AndyPants and JenSw should be here any minute to help you.
I do a 50K every march and it trashes my legs everytime. i run trails every weekend three months out. I just keep it slow and try to watch out for stumps and other things in the trails.
Where are you sore. When I switch from road to trails I experiance soreness most around the lower leg from the tendons working so much more with the uneven terrain. That takes me a few weeks. If quads from downhills that takes more time. Usually I am not able to have the muscle specificity for the quads with the descents on trails so i am ok till two days after the race ; )
I am doing my first ultra in the Fall and in the last 2 weeks have dramatically increased my mileage. I have a solid run base so am not worried about going from 35-45 mpw to 60 quickly. I have been slowing down my long runs and recovering ok. However, this weekend I did back to back 3 hour trail runs and my legs were trashed during the last hour of each run. How many long runs, which I define as over 2 hours for this type of training, will it take for my legs to adjust and not feel so sore and achy? I have been walking the steep uphills per my coach’s advice which worked well this weekend. I never hit the wall and my nutrition was solid, but my legs were killing me after 2 hours of running.
You should ask your coach.
You are averaging 5-6 mile a day (35/7 or 45/7). And you want to run 30 miles. That is a plan for pain. Which you have.
You define a long run as over 2 hours. And you want to run for over 4 hours. That is a plan for pain. Which you have.
Your coach should be able to help you determine if your goal is reachable or not. If it is reachable, he should be able to give you advice.
Starting with back to back 3 hour days was a bit extreme, but the weekend sandwich is exactly what you need.
Dial it back and schedule your weekends to build up to that 14 days before the 50k.
Train for the 50K exactly like you would for a trail marathon. Back to back 3 hour runs now? A 4 hour run now for a fall trail run? How long until that race? Seems like currently you are pretty high volume for a fall race. A 50K should only take you an hour or so more than an marathon, what the heck are you running 4 hours for already? Has your coach ever run a 50K or longer? Just tack three extra miles (up to 30-40 minutes) to your long run and you’ll be just fine. Hill repeats once a week, forget track workouts, a total waste of time for trail runners. Gong from 45-60MPW on trails is so entirely different than doing the same thing on the road that I would suggest a gut check with your coach. If your legs were trashed after two hours on day one that’s a pretty big red flag in my book.
I have run several 50K’s and 50 mile trail runs and coach several folks who run them as well. I have seen what works and what does not. Are you running a lot DOWNhill in your training? Most folks don’t run the downhills hard enough and pay for it with weak VMO muscles that break down towards the end of the event.
Not an expert by a long shot, but I love the 50K distance and did 5 of them in 3 months this past spring in addition to a 70.3 and an Olympic distance tri.
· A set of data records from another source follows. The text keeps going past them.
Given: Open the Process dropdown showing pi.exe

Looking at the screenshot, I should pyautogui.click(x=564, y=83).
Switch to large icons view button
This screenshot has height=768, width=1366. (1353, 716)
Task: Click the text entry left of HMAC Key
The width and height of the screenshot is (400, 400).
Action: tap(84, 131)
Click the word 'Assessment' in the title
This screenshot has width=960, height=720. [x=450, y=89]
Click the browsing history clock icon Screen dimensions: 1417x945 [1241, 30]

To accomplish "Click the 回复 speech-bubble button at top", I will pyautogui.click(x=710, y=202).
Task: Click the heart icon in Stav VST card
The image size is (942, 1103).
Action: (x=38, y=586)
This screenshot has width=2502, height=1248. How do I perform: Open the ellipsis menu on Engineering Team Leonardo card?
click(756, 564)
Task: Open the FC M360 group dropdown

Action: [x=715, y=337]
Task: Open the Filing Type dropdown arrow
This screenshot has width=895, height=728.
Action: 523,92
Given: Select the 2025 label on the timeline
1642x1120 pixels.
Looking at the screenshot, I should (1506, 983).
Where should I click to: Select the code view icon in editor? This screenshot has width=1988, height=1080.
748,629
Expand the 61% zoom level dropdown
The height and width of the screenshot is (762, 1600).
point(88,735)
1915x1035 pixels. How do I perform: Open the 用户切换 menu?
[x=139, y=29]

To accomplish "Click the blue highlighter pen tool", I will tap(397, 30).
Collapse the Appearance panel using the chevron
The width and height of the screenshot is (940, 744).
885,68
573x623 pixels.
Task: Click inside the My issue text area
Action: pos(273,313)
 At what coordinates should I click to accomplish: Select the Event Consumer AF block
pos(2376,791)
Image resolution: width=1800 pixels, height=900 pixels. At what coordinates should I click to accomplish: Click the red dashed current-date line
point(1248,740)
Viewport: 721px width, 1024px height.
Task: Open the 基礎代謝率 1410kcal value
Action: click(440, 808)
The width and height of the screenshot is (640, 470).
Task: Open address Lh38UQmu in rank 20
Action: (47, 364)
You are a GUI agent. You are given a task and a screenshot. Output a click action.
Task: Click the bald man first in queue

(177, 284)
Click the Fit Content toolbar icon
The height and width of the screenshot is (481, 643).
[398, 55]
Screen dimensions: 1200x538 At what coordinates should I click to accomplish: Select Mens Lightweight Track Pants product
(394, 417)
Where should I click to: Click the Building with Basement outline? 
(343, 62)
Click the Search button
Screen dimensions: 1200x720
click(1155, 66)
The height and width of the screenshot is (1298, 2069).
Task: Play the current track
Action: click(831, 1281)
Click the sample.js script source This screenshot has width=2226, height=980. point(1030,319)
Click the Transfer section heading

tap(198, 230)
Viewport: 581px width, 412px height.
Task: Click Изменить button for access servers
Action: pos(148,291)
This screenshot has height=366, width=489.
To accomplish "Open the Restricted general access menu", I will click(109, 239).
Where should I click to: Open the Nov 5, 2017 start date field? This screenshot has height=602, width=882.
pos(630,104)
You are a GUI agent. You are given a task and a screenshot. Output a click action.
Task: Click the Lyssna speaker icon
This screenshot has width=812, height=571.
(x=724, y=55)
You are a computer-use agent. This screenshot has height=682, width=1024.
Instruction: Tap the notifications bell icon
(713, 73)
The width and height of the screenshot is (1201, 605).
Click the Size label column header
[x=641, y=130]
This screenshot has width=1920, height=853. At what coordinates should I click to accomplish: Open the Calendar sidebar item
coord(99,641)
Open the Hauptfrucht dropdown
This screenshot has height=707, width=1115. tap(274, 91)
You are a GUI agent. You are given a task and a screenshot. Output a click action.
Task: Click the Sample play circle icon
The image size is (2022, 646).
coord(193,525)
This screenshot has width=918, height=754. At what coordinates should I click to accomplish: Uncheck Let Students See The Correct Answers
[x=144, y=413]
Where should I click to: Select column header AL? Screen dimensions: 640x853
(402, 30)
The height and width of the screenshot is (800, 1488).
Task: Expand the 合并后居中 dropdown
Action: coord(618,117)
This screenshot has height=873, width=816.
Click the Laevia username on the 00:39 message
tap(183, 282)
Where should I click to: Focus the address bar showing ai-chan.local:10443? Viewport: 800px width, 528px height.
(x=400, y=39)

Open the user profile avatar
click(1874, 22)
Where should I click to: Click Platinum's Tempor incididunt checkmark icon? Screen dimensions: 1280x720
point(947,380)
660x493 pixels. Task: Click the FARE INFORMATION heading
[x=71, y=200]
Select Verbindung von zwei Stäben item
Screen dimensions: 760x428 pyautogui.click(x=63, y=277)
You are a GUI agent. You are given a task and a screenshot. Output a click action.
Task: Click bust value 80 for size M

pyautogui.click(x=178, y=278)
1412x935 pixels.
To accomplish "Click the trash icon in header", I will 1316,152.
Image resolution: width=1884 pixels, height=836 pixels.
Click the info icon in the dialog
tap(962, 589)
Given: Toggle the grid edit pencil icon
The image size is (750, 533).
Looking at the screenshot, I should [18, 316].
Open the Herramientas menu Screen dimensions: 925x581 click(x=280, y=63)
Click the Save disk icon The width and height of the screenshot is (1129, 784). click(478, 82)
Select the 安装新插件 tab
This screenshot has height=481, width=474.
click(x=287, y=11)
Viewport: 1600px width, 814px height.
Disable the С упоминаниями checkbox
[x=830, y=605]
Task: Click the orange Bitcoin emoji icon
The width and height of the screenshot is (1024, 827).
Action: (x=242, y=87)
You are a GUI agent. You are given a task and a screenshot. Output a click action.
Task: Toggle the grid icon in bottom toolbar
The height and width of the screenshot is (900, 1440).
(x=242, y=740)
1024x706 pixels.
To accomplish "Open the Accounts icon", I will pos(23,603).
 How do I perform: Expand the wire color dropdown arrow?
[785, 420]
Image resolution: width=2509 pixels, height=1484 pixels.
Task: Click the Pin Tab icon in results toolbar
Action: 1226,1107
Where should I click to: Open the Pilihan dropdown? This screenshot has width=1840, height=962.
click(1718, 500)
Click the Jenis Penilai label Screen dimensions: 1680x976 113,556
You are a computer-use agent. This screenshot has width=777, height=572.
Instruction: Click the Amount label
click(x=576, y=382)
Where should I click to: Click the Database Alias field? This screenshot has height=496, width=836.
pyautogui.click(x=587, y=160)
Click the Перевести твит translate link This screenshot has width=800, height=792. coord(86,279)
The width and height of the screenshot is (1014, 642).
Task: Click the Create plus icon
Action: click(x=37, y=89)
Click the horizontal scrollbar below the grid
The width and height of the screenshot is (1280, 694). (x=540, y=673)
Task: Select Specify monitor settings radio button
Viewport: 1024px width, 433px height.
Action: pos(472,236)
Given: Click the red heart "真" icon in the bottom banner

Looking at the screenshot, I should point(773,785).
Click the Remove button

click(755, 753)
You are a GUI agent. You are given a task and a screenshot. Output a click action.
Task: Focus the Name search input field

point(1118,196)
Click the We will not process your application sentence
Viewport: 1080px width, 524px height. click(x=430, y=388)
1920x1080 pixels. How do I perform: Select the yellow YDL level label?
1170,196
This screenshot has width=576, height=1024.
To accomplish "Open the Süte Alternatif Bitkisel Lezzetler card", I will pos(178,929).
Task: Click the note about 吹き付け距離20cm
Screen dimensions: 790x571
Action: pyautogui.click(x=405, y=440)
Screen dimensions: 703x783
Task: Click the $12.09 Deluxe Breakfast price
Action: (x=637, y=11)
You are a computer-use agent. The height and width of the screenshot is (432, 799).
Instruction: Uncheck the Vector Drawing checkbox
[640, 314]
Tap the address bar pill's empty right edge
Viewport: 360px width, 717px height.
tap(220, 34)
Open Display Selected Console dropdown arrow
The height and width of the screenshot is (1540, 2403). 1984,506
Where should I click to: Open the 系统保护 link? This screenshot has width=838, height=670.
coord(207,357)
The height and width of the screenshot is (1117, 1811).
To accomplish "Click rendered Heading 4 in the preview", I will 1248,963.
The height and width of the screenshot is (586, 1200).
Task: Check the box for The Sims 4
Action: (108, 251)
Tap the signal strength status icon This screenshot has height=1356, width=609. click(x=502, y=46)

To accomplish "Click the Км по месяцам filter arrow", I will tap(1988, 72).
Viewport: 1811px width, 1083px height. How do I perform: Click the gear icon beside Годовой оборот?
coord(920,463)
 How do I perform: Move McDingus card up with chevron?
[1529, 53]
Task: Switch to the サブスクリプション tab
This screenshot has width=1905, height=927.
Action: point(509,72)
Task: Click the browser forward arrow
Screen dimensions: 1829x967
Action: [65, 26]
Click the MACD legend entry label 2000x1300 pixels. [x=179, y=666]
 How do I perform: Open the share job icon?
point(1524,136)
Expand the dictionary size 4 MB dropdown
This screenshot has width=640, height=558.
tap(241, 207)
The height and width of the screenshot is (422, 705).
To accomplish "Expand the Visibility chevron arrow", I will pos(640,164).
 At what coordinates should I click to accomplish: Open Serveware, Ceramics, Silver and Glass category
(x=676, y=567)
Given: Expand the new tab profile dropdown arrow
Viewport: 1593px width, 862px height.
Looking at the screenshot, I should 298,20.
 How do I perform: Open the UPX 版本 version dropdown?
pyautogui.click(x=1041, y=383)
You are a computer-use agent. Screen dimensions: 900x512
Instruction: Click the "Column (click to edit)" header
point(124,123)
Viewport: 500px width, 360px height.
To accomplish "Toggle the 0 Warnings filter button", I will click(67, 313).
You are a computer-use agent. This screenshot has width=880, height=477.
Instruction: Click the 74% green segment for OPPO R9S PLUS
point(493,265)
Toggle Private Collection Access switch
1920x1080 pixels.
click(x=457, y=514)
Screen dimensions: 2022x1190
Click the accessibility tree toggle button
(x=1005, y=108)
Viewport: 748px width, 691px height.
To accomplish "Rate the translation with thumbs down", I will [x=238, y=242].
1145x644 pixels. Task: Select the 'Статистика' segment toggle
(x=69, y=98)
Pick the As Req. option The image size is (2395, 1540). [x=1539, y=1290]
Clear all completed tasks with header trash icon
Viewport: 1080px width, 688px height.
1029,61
My training for 50K involves doing regular tri training, but with all of my brick runs and other runs on trails around my house. I don’t do back-to-back long efforts like you did, but my runs consist of:
Monday- 90 minute bike/30-minute swim
Tuesday- 10 mile trail run
Weds- 90-minute bike/5-mile trail run
Thurs- 8 mile trail run/20-minute swim
Friday- 90-minute bike/30-minute swim
Saturday- Long bike (depending on which tri I’m training for)/5 mile trail run
Sunday- Long run, peaking at 22 miles 2 weeks before the 50K
That has worked for me in every case. I also switched to Hoka shoes which made a HUGE difference in recovering from the long efforts and don’t have soreness the day after the long run any more. Just keep at it, but I don’t think you need a double up the long run like you’re doing. Just my opinion.
Seems extreme, but maybe you are looking at a faster finish than I was.
Basically marathon training with a few single track runs will get you a finish. If you manage not to start out too fast the finish might even be confident – my first 50K was 3 loops with the 2nd loop being 30 minutes slower than the 1st and the 3rd 30 minutes slower than the 2nd.